### What you are asked to do
Take every line in the entries that includes the word "will" and copy it.

### Records to process

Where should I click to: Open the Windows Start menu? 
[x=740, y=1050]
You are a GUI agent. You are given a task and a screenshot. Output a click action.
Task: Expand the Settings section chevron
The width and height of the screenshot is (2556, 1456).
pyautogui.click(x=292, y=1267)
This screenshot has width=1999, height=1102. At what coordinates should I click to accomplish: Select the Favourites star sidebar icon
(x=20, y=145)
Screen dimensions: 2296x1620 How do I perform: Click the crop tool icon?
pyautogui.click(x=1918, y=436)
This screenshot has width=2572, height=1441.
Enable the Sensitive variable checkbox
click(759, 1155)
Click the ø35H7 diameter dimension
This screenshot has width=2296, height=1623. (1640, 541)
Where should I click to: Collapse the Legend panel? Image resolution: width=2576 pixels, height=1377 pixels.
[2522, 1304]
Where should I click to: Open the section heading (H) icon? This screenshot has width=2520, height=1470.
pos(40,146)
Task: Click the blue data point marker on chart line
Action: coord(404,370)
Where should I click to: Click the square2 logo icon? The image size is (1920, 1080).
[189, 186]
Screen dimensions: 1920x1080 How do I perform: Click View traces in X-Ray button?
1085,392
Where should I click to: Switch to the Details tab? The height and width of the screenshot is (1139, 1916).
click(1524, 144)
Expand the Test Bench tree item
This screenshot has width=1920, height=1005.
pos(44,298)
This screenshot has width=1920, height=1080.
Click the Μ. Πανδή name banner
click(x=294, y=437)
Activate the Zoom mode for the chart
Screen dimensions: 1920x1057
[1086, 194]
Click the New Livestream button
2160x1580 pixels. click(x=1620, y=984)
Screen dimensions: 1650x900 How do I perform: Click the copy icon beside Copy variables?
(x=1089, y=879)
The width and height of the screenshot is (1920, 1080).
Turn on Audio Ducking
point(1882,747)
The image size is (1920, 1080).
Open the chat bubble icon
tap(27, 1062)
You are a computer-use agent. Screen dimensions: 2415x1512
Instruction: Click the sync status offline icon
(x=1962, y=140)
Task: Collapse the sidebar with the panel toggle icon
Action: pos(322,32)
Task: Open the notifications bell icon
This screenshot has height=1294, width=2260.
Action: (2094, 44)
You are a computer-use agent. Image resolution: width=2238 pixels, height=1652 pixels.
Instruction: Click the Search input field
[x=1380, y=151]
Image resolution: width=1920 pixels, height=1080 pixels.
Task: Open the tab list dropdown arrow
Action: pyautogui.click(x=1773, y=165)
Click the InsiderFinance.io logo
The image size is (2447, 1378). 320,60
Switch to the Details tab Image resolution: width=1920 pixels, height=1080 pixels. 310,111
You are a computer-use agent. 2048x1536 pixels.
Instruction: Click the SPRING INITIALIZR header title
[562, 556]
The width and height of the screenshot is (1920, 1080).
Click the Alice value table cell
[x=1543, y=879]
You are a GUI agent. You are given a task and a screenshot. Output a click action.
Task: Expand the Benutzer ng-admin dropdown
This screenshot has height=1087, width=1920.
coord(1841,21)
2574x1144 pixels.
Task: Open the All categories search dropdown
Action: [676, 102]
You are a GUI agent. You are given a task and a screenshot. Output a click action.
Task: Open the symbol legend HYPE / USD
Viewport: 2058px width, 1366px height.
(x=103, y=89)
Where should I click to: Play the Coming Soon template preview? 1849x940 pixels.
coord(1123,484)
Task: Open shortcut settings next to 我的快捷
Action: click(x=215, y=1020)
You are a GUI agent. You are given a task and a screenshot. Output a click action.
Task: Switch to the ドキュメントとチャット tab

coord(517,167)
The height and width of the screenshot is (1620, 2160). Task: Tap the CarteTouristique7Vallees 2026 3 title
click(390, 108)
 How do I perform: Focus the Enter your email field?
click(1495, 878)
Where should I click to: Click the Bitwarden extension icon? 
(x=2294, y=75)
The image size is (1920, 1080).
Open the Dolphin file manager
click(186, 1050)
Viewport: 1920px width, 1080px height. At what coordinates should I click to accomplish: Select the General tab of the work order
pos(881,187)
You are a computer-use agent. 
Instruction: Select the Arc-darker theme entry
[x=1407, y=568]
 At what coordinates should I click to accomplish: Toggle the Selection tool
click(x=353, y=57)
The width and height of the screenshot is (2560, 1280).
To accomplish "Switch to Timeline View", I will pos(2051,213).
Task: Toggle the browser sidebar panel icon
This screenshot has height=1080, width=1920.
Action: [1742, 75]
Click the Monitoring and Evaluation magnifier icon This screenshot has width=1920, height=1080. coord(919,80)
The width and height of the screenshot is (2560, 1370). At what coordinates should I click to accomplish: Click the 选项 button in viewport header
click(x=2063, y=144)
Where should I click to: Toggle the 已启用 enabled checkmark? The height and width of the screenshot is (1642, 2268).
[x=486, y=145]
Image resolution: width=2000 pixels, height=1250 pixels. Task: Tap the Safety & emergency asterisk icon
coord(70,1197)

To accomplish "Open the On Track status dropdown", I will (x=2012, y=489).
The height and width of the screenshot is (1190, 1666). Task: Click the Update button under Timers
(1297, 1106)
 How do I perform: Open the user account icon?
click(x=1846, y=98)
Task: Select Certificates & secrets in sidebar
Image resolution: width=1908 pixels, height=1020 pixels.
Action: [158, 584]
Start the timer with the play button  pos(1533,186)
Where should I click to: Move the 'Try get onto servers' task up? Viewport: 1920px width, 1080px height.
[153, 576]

### Task solution
To accomplish "Switch to Timeline View", I will pos(2051,213).
To accomplish "Open the On Track status dropdown", I will (x=2012, y=489).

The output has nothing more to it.